Now, let’s consider that in Earth reality, even in human cultures and time periods where there was not much use for pure research, there were in all the societies shamans, herbalist-healers, stargazer-astrologers, alchemists, etc. who, depending on the complexity of the culture, could cooperate with builders, engineers, shipwrights, weaponsmakers, etc. in order to create some slow but real progress. And of course, during periods of turmoil e.g. wars, Ages of Exploration, etc., the need for new tech would be a driver for research.

In the particular scenario of the Trek-verse, they do have the ever-denounced defect of most commercial SF that all alien races seem culturally homogeneous and monolithic (OK, so lemme get this straight, in Earth there are still people who are ethnoculturally Southern USAmerican, Russian, Scots, French, Irish, Japanese, etc.; but all Klingons, all Vulcans, all Romulans, all Cardassians, all Ferengi come in just one flavor? A likely story.). But in that case, it could be a question that their worlds were once multinational and diverse, and there were whole nations with radically different worldviews and “Renaissances” and “Enlightenments” and “Ages of Discovery” wherein art and science for their own sake flourished, and only when they got to the point where there could be mass communications and world-hegemonic powers that could export their culture, did they start homogenizing. But by then the technology sector was advanced enough that they could continue research for the sake of the potential commercial opportunity (Ferengi) or for the potential military application (Klingon).

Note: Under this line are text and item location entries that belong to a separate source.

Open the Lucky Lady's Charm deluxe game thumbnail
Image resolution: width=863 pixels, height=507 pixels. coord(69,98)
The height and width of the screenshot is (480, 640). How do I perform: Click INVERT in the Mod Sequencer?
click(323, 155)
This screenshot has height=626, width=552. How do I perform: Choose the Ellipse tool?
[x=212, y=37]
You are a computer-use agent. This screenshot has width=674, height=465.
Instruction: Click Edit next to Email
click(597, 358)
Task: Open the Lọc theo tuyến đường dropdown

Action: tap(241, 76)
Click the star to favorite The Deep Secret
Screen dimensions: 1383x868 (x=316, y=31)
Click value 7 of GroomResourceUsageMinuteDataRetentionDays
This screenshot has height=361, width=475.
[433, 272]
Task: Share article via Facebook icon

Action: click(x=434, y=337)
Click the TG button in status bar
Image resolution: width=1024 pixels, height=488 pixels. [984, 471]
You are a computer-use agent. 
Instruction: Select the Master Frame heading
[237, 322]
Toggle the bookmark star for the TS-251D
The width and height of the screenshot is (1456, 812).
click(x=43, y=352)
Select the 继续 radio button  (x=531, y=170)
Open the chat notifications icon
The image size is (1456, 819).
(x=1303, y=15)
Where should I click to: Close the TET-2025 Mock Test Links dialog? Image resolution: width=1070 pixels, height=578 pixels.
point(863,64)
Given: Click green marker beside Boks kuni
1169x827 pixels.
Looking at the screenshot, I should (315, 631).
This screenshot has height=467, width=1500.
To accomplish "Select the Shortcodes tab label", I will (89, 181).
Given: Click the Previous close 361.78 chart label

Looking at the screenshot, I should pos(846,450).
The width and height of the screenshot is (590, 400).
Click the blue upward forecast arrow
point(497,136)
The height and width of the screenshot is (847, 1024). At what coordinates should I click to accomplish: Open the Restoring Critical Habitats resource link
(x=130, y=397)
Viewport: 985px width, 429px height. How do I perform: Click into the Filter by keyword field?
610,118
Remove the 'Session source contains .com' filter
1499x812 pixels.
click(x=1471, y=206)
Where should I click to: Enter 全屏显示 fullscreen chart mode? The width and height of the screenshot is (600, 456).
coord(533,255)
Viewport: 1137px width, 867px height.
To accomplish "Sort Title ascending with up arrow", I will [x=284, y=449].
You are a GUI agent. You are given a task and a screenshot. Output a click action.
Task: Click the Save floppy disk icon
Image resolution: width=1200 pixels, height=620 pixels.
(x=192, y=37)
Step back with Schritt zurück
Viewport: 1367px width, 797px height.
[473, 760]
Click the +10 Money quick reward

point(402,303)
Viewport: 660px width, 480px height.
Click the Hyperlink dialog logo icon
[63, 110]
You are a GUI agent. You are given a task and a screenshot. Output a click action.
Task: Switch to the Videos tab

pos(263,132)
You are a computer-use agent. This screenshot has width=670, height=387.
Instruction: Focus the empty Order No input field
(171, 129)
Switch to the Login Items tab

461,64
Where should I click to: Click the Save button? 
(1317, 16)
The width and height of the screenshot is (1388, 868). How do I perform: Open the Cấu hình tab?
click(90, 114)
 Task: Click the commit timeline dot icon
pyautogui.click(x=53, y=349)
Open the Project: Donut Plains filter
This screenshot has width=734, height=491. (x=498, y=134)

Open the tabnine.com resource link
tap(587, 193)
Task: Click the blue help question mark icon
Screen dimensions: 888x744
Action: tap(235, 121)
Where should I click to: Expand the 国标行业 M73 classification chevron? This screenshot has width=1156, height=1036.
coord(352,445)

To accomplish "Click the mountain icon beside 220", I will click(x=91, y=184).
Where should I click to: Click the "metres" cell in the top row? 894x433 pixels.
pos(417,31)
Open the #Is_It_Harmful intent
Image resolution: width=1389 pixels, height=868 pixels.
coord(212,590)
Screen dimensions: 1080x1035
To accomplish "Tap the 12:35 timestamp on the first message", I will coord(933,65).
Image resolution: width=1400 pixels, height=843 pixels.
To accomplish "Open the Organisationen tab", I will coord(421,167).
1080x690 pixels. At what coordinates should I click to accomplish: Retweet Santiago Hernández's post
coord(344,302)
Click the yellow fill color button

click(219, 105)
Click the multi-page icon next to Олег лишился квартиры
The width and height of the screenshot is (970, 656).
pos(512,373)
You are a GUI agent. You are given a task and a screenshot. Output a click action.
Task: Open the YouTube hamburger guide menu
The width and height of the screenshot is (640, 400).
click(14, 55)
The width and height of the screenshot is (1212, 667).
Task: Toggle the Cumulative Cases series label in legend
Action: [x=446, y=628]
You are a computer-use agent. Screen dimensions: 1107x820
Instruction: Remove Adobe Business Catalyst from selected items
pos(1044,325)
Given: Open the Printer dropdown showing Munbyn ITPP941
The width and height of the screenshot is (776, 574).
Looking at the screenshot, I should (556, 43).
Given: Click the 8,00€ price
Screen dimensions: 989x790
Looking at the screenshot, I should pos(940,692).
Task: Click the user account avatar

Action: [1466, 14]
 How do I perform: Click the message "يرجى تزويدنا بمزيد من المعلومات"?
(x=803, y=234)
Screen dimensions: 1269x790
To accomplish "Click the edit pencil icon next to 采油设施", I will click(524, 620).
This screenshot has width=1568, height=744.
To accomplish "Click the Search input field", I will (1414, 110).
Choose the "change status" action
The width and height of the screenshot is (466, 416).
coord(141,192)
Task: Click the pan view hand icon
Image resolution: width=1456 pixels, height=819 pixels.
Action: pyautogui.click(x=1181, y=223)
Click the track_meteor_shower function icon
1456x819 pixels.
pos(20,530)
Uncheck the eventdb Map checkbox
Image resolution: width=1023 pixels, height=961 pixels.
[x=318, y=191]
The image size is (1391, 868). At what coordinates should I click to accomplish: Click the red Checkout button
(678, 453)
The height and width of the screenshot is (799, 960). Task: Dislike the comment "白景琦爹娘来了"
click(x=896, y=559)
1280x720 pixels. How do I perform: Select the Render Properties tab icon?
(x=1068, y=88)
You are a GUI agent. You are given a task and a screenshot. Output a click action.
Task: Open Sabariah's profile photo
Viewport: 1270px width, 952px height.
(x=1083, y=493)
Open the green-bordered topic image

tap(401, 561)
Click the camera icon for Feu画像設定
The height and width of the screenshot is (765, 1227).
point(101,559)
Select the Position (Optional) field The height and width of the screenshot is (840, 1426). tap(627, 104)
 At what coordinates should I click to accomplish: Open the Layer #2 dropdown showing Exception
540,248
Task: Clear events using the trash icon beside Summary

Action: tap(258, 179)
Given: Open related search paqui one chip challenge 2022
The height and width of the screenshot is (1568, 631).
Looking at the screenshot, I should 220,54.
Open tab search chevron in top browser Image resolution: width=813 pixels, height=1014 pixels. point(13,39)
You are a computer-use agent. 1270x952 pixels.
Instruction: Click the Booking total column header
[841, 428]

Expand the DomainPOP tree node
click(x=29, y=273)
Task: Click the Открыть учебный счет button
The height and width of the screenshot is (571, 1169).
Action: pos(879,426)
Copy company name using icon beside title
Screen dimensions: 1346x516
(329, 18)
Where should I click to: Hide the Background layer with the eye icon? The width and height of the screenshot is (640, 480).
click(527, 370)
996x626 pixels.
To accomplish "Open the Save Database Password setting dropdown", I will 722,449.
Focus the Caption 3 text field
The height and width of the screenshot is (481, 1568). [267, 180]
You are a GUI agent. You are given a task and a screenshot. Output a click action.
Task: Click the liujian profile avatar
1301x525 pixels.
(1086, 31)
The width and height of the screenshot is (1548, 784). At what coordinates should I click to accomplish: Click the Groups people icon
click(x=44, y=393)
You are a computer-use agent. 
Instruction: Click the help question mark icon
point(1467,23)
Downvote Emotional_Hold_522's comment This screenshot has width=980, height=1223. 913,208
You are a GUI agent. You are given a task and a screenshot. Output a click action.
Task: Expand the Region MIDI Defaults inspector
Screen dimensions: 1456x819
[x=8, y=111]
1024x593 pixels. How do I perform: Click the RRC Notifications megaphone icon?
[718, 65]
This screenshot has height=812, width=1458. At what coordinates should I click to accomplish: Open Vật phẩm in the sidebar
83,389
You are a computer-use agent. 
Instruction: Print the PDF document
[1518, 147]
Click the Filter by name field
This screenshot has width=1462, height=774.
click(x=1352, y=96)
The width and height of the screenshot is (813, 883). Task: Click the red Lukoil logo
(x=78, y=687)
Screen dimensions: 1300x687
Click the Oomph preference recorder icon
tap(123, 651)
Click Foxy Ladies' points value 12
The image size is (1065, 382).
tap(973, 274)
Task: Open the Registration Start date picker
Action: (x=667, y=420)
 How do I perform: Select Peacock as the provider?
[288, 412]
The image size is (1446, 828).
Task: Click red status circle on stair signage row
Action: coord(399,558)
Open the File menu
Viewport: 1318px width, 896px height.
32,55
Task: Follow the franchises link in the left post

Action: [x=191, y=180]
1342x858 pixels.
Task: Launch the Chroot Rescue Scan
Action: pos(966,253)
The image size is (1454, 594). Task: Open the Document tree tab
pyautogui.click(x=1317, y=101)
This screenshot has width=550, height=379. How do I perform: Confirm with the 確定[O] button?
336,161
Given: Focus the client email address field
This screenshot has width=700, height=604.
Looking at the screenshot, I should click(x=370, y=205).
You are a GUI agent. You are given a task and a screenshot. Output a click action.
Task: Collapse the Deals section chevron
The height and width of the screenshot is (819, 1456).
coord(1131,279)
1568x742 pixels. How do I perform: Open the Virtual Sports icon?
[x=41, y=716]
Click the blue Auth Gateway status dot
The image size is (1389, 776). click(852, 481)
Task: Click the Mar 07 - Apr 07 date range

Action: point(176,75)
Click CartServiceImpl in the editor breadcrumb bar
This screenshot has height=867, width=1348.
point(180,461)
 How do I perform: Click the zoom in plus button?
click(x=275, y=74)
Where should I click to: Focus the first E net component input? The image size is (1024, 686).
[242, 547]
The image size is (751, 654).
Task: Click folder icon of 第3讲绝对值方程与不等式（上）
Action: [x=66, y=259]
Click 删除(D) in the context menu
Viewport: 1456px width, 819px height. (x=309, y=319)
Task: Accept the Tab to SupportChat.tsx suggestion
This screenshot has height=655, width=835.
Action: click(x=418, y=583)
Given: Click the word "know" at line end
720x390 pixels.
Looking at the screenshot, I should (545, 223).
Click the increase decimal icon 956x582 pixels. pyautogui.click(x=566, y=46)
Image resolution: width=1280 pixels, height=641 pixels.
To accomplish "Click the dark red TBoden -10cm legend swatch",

Still it’s true that some of the minds behind TNG, including Gene himself, were intent on hammering us with the message about what they found wrong in OUR society, thus the whole “oh, look at these Ferengi always thinking of profit, isn’t that worthy of derision?” vibe. But even then they must have realized they could not posit that these peoples were REALLY devoid of scientists.
What I’d like to know is what was up with that one species of really, really, REALLY stoopid aliens who once kidnapped LaForge (“ooh, you’re SMART!”).

Maybe the Ferengi are distantly related to the Pakleds. After all, they *were * presented as not too bright, but managed to acquire what they needed to make their ships go.

Have you ever thought that noone else caught the racism inherent in the Ferengi depiction because it wasn’t there?

He was just being playing to stereotypes and being facetious, like “American ettiqutte expert,” “French hygenist,” or “lover of British cuisine.”